Once the game starts, that's YOUR time. Learn the word NO! Tell the arm-chair quarterbacks not to ask you for anything, or call your name. Remind them that they have two hands and they can get what ever else they need.

2. Assuming you have more than one television in the house -- rent 3 movies. Rent what YOU like [if you have kids and like kid's movies rent 2 for them and 1 for you. By the time the kids second movie is over it's their bedtime and you can enjoy the last movie in peace.

3. If you're an avid reader, no time like the present to pick up the book you've been putting off. Put some ear plugs in, settle back in your favorite recliner and jump into the authors mind.

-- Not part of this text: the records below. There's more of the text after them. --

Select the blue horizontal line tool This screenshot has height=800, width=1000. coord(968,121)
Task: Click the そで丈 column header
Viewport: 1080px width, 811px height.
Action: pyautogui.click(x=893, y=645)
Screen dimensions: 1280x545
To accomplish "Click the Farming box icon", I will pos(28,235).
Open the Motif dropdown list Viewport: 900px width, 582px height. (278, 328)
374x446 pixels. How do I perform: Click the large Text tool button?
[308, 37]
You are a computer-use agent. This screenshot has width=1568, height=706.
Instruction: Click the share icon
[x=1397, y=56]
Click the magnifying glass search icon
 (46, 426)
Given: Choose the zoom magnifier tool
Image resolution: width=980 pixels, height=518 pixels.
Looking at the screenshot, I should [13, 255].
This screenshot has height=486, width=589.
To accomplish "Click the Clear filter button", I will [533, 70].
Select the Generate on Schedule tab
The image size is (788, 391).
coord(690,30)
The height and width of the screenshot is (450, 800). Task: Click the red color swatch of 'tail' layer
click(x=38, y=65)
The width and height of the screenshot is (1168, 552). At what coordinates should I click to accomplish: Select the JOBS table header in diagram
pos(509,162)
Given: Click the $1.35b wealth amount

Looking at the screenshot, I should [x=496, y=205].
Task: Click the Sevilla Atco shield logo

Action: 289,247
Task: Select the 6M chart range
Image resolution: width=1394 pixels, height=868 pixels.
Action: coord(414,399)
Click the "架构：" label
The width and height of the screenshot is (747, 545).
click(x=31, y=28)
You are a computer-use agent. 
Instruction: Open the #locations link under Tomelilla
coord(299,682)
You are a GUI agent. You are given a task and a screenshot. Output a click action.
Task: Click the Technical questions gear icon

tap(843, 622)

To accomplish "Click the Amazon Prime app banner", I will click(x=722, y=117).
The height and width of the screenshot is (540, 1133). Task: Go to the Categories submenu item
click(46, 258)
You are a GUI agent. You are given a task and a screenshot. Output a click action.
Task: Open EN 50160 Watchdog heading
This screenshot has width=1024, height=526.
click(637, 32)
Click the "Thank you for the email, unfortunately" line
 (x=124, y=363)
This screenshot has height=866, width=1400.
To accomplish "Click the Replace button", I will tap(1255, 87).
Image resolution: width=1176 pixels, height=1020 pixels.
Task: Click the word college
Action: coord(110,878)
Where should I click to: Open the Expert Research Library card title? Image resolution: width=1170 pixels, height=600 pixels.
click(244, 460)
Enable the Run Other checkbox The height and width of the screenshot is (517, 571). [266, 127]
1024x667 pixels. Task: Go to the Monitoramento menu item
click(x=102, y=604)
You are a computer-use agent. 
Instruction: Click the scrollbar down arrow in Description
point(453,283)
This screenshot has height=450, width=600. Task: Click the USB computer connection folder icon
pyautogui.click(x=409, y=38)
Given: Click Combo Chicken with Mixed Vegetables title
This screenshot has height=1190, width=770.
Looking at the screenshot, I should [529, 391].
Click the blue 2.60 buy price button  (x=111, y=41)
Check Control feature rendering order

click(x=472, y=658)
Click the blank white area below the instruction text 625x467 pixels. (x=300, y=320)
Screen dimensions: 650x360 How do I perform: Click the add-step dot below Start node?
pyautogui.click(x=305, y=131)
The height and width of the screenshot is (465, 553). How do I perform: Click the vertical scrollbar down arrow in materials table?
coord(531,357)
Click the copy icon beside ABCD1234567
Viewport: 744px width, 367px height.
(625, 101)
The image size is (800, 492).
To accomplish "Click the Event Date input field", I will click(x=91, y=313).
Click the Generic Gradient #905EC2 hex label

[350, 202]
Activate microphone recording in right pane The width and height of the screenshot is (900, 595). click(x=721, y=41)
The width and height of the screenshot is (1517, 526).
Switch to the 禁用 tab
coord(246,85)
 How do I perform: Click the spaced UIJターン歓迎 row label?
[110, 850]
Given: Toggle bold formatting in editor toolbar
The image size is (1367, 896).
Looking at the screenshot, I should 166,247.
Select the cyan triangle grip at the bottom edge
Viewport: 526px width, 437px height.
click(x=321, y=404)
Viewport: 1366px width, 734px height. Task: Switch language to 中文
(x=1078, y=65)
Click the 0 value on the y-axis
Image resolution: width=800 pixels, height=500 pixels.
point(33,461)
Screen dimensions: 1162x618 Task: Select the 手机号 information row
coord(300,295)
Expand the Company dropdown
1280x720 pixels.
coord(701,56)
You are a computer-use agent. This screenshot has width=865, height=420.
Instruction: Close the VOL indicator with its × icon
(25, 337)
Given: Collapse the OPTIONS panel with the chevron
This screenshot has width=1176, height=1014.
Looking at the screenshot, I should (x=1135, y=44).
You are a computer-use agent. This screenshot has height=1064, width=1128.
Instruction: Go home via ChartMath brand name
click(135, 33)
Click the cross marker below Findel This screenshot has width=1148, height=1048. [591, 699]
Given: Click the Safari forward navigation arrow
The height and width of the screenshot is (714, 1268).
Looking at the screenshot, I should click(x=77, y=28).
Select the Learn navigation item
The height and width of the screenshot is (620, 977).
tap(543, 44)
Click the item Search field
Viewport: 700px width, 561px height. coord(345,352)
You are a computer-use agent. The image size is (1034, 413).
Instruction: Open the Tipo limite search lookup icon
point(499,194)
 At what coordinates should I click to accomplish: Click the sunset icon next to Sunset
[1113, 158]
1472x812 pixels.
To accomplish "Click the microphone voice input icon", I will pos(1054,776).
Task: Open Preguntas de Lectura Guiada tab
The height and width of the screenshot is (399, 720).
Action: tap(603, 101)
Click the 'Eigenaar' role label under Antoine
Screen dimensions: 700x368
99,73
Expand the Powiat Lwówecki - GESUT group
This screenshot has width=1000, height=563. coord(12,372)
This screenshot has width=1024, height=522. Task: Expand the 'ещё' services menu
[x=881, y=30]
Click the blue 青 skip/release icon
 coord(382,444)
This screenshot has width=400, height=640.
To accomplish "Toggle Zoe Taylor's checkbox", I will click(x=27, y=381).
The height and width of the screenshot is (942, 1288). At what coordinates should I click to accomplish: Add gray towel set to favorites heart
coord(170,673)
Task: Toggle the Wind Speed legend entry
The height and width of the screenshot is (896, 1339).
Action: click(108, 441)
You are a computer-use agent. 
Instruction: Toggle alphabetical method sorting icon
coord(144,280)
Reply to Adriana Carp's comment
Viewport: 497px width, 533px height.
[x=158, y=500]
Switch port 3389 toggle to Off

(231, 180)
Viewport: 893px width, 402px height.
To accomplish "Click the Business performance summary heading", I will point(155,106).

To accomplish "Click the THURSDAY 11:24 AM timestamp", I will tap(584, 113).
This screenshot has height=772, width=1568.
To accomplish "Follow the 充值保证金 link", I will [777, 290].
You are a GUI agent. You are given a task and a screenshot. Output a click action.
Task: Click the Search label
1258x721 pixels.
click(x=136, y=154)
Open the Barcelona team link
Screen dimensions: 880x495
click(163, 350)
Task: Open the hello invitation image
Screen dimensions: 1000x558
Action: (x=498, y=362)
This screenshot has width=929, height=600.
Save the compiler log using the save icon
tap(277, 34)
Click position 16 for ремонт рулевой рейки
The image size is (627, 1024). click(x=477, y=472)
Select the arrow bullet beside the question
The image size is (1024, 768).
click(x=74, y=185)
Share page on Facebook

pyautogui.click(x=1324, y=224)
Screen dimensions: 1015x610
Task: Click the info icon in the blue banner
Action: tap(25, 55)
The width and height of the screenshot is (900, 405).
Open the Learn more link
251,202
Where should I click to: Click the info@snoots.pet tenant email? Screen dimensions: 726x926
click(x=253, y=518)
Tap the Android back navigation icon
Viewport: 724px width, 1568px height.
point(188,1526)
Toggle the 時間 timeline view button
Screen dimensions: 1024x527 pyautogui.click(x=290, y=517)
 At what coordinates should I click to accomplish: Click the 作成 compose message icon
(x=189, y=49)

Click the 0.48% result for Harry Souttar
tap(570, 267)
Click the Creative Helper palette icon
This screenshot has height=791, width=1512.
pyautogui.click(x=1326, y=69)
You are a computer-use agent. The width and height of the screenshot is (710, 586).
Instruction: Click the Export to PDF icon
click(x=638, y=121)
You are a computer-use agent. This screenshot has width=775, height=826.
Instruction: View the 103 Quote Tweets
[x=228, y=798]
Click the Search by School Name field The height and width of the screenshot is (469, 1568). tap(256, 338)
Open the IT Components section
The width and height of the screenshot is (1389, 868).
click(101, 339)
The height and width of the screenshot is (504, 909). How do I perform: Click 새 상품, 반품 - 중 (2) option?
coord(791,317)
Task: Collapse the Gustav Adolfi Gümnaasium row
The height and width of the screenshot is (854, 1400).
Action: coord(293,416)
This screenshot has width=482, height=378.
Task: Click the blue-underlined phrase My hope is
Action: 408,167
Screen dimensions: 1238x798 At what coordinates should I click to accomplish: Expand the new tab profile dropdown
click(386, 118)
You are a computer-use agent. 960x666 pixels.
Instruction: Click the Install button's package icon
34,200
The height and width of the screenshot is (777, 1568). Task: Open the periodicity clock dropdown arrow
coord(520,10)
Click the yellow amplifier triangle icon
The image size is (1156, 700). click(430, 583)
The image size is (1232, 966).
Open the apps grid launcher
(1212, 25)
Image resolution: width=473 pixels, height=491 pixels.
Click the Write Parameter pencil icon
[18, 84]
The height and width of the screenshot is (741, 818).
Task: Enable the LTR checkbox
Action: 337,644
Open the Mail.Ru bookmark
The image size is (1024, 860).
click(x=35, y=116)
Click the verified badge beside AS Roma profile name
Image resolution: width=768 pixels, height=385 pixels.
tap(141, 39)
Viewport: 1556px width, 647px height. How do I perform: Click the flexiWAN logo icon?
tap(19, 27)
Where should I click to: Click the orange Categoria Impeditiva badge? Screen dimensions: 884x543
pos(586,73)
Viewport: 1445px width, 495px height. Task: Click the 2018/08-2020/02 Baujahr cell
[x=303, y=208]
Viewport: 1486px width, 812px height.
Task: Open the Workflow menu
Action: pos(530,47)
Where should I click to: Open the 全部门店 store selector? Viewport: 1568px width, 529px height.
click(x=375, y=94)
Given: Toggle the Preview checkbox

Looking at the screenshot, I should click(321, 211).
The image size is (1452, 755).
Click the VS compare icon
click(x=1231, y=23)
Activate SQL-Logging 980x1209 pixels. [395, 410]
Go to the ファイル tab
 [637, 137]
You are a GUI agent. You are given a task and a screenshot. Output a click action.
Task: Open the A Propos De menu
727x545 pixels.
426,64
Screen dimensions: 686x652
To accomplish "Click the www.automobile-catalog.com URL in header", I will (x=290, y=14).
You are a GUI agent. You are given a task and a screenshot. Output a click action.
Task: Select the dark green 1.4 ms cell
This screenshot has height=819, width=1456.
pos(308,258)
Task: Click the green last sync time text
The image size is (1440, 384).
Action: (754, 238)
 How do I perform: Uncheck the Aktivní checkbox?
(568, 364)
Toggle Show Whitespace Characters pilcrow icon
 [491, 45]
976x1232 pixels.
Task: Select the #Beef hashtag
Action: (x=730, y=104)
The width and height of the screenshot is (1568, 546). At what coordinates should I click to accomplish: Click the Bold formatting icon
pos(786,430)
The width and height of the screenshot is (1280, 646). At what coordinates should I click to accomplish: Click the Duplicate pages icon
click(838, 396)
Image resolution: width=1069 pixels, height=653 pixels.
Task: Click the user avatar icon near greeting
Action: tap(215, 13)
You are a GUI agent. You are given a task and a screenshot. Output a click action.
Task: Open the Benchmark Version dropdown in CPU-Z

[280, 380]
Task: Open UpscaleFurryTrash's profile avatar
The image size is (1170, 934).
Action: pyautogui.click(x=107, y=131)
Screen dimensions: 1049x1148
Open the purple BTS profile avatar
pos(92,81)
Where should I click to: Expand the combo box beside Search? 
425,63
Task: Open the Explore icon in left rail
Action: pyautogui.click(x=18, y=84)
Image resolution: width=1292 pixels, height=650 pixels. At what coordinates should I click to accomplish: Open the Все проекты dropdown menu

4. Get together with a bunch of non-football friends and have a card party or a book club meeting or go to bingo.

5. Get out and go to a movie, time it just when the game comes on.

6. Do your hair or give yourself a facial or give yourself a manicure or pedicure [yeah, metro-sexual men do that too]

7. Check the T.V. listings to see if there's a Murder She Wrote, Law and Order, The Closer, etc... marathon showing on another channel.

8. If you're a Church goer, go to an evening service, afterward, go to a restaurant for a snack [sit as far away from the bar as you can...they'll have the game on]

9. If you have a hobby [knitting, painting, sculpting] do it.

10. Get on the computer and go to your favorite online journal or your own website and write about how to survive Super Bowl Sunday!